» **WHAT TO PRODUCE**: Each line of the records that includes "logo" should be found and copied.

» **GIVEN DATA**:
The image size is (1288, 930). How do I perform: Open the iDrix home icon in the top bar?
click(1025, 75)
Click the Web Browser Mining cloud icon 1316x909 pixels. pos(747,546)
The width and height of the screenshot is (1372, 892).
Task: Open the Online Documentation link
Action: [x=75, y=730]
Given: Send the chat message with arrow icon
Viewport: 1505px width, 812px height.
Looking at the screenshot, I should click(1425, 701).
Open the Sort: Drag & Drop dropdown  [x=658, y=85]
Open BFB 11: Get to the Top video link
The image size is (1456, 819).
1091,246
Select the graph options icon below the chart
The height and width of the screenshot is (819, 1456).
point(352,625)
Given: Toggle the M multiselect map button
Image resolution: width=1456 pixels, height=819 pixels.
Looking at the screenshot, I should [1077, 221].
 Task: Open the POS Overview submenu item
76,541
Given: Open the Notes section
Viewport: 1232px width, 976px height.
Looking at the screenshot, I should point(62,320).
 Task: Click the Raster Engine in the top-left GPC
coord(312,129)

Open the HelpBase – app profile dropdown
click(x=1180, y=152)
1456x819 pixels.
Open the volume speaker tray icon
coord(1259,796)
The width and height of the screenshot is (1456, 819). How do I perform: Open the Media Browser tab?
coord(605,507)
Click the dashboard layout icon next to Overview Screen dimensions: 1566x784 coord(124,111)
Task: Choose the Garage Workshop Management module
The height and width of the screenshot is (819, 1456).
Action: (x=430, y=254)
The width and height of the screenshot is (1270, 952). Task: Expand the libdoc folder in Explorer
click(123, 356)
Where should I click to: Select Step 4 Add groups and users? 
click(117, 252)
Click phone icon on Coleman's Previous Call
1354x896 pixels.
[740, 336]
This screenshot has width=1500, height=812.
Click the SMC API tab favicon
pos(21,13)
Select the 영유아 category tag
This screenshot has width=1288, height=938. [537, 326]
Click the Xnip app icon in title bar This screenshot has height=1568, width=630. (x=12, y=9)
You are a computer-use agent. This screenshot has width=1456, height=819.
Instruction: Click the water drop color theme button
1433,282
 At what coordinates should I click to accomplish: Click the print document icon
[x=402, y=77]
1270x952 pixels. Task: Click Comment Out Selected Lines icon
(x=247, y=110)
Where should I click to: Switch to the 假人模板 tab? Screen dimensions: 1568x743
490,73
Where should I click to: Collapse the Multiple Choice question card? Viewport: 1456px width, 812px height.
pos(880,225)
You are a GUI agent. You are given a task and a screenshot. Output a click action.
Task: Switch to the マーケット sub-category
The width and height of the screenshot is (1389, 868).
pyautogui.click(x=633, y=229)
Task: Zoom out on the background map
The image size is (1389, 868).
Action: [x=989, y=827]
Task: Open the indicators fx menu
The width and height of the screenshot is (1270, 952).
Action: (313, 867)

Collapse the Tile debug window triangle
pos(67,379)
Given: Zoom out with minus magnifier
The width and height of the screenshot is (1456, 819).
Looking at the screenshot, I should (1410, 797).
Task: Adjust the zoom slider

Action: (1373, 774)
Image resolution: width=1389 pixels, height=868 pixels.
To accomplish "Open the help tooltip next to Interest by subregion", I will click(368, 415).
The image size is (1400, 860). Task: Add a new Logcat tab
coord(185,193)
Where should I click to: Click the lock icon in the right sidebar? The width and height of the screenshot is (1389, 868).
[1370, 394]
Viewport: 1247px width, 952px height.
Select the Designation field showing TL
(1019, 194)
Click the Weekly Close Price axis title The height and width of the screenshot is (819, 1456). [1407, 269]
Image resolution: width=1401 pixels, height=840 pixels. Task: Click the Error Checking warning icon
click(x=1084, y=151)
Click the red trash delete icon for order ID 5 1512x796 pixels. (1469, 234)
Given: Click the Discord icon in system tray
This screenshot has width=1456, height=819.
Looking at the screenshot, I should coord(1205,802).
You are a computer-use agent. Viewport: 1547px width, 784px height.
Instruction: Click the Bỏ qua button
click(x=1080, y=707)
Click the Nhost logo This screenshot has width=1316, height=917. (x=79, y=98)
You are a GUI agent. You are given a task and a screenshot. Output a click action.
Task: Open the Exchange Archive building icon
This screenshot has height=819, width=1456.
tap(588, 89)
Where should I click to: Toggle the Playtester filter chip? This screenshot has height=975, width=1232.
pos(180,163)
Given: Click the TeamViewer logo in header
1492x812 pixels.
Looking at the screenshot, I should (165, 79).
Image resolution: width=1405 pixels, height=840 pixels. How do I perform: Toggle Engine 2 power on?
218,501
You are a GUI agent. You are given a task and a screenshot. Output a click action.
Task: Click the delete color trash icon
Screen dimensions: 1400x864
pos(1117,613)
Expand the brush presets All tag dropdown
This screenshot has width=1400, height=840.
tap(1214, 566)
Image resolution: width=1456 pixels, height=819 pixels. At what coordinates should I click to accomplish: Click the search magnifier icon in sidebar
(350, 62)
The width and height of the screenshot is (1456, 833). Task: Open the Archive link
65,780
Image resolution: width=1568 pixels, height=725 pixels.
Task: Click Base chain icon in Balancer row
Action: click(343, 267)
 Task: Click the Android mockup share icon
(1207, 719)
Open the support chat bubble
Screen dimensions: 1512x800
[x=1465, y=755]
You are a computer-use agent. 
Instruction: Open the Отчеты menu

» **EXERCISE ANSWER**:
Click the Nhost logo This screenshot has width=1316, height=917. (x=79, y=98)
Given: Click the TeamViewer logo in header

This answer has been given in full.